GIVEN TASK 1:
Reproduce the whole text on UK prosecuting authorities word for word.

SOURCE TEXT:
Serious Fraud Office (“SFO”): The SFO and its powers were created by the Criminal Justice Act 1987 (as amended). It is an independent government department, operating under the superintendence of the Attorney General. Its purpose is to investigate and, if appropriate, prosecute those who commit serious or complex fraud, bribery and corruption and pursuing them and others for the proceeds of their crime.

Service Prosecuting Authority (“SPA”): The SPA was formed by the Armed Forces Act 2006 on the 1st January 2009. The role of the SPA is to review cases referred to it by the Service Police or Chain of Command and to prosecute appropriate cases at Courts Martial or the Service Civilian Court.

Department for Business Innovation and Skills (“BIS”) – the functions of the Secretary of State for Business, Enterprise and Regulatory Reform were transferred to the Secretary of State for Business, Innovation and Skills by Order in 2009. BIS is the lead criminal enforcement agency for insolvency related fraud and associated corporate misconduct. It is responsible for the investigation and prosecution of offences on behalf of the Secretary of State under the Insolvency and Companies regimes, including bankruptcy offences and fraudulent trading.

Competition and Markets Authority (“CMA”) - The CMA is an independent non-ministerial department. It was established by the Enterprise and Regulatory Reform Act 2013 and took over many of the functions of the Office of Fair Trading (OFT) together with those of the Competition Commission. In particular, under the Enterprise Act 2002, the CMA has the power to investigate and prosecute individuals for the cartel offence contrary to section 188 of that Act. The CMA also investigates and prosecutes offences under The Consumer Protection from Unfair Trading Regulations 2008 and The Business Protection from Misleading Marketing Regulations 2008.

Companies House (“CA”) – CA is an executive agency of BIS and has responsibility for prosecuting offences of failing to file annual accounts and annual returns under the Companies Act 1985 (as amended).

GIVEN TASK 2:
In the entries, change "selector" to "menu" from the line containing "You are a computer-use agent. The width" through the last entry. Return only those lines, leaving everything else in them unchanged.

GIVEN RECORDS:

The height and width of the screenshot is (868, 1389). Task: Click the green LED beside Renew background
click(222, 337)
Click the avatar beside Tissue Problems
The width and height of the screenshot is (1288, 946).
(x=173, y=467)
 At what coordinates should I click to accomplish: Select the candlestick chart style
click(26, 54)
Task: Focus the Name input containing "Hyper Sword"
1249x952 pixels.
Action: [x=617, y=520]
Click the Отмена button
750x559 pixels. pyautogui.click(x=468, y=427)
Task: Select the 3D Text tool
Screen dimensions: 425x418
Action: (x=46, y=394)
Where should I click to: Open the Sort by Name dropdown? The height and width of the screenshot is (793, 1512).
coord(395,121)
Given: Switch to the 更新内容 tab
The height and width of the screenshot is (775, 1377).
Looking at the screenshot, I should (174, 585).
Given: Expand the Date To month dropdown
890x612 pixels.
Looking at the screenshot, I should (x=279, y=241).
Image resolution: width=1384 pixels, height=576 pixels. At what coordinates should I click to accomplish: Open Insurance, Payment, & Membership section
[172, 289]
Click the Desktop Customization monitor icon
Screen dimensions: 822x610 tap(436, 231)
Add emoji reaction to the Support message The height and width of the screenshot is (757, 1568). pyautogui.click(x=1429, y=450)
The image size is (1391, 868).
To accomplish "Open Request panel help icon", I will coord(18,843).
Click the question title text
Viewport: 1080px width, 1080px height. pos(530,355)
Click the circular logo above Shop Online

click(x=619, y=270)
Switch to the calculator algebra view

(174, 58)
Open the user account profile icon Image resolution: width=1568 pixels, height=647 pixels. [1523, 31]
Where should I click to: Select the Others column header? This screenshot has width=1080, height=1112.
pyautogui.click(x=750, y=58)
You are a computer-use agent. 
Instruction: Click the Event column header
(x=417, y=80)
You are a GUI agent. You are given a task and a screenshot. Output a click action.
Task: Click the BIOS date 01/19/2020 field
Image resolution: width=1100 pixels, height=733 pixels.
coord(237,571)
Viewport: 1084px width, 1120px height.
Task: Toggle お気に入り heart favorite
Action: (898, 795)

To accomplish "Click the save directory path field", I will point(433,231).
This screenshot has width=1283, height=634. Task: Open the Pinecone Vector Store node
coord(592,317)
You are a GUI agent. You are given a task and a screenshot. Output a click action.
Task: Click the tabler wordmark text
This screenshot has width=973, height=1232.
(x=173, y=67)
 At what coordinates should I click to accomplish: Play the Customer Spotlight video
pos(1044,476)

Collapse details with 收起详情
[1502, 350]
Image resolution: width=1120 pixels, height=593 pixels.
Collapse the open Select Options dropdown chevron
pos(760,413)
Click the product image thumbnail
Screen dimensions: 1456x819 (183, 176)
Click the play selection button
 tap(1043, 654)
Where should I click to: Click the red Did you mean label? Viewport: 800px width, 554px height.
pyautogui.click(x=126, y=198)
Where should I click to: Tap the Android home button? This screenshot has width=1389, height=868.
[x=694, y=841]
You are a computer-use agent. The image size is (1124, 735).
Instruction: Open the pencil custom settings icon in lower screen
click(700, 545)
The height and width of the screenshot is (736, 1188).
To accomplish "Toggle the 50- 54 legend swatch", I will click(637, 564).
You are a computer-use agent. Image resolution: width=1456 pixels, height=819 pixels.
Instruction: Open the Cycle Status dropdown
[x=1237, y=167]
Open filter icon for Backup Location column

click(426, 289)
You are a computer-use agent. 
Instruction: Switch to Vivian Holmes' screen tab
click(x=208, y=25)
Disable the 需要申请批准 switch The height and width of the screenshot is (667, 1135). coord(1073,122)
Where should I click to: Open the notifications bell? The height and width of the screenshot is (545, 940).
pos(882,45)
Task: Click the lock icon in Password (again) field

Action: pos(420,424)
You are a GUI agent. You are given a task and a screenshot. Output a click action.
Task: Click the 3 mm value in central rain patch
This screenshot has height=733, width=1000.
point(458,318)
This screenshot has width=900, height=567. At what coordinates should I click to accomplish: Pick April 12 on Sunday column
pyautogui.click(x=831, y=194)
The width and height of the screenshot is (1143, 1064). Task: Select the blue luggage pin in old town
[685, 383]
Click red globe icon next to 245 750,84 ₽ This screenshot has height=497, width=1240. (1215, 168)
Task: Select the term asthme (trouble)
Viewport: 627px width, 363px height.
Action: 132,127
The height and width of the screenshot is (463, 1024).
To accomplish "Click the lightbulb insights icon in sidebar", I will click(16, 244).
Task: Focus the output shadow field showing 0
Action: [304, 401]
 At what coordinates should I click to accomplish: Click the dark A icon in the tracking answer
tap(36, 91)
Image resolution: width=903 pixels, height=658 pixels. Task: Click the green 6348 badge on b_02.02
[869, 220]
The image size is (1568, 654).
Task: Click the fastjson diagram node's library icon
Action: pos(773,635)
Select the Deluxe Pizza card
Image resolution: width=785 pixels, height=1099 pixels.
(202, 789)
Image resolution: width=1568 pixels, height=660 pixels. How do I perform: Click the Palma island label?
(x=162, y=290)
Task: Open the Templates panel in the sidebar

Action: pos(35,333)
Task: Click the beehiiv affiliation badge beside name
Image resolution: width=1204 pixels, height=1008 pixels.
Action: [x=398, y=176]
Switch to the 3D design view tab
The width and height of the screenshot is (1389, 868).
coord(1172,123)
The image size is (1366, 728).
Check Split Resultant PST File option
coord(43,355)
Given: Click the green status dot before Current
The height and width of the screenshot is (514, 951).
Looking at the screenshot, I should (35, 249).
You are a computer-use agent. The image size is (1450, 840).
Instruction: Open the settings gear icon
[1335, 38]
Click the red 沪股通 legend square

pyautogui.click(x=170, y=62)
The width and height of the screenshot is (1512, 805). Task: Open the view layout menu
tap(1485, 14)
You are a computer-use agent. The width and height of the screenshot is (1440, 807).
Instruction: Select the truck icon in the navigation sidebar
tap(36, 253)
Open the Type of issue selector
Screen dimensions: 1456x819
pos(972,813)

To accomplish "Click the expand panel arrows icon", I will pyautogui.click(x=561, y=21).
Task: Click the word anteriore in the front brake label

RESPONSE 1:
Serious Fraud Office (“SFO”): The SFO and its powers were created by the Criminal Justice Act 1987 (as amended). It is an independent government department, operating under the superintendence of the Attorney General. Its purpose is to investigate and, if appropriate, prosecute those who commit serious or complex fraud, bribery and corruption and pursuing them and others for the proceeds of their crime.

Service Prosecuting Authority (“SPA”): The SPA was formed by the Armed Forces Act 2006 on the 1st January 2009. The role of the SPA is to review cases referred to it by the Service Police or Chain of Command and to prosecute appropriate cases at Courts Martial or the Service Civilian Court.

Department for Business Innovation and Skills (“BIS”) – the functions of the Secretary of State for Business, Enterprise and Regulatory Reform were transferred to the Secretary of State for Business, Innovation and Skills by Order in 2009. BIS is the lead criminal enforcement agency for insolvency related fraud and associated corporate misconduct. It is responsible for the investigation and prosecution of offences on behalf of the Secretary of State under the Insolvency and Companies regimes, including bankruptcy offences and fraudulent trading.

Competition and Markets Authority (“CMA”) - The CMA is an independent non-ministerial department. It was established by the Enterprise and Regulatory Reform Act 2013 and took over many of the functions of the Office of Fair Trading (OFT) together with those of the Competition Commission. In particular, under the Enterprise Act 2002, the CMA has the power to investigate and prosecute individuals for the cartel offence contrary to section 188 of that Act. The CMA also investigates and prosecutes offences under The Consumer Protection from Unfair Trading Regulations 2008 and The Business Protection from Misleading Marketing Regulations 2008.

Companies House (“CA”) – CA is an executive agency of BIS and has responsibility for prosecuting offences of failing to file annual accounts and annual returns under the Companies Act 1985 (as amended).

RESPONSE 2:
You are a computer-use agent. The width and height of the screenshot is (1440, 807).
Instruction: Select the truck icon in the navigation sidebar
tap(36, 253)
Open the Type of issue menu
Screen dimensions: 1456x819
pos(972,813)

To accomplish "Click the expand panel arrows icon", I will pyautogui.click(x=561, y=21).
Task: Click the word anteriore in the front brake label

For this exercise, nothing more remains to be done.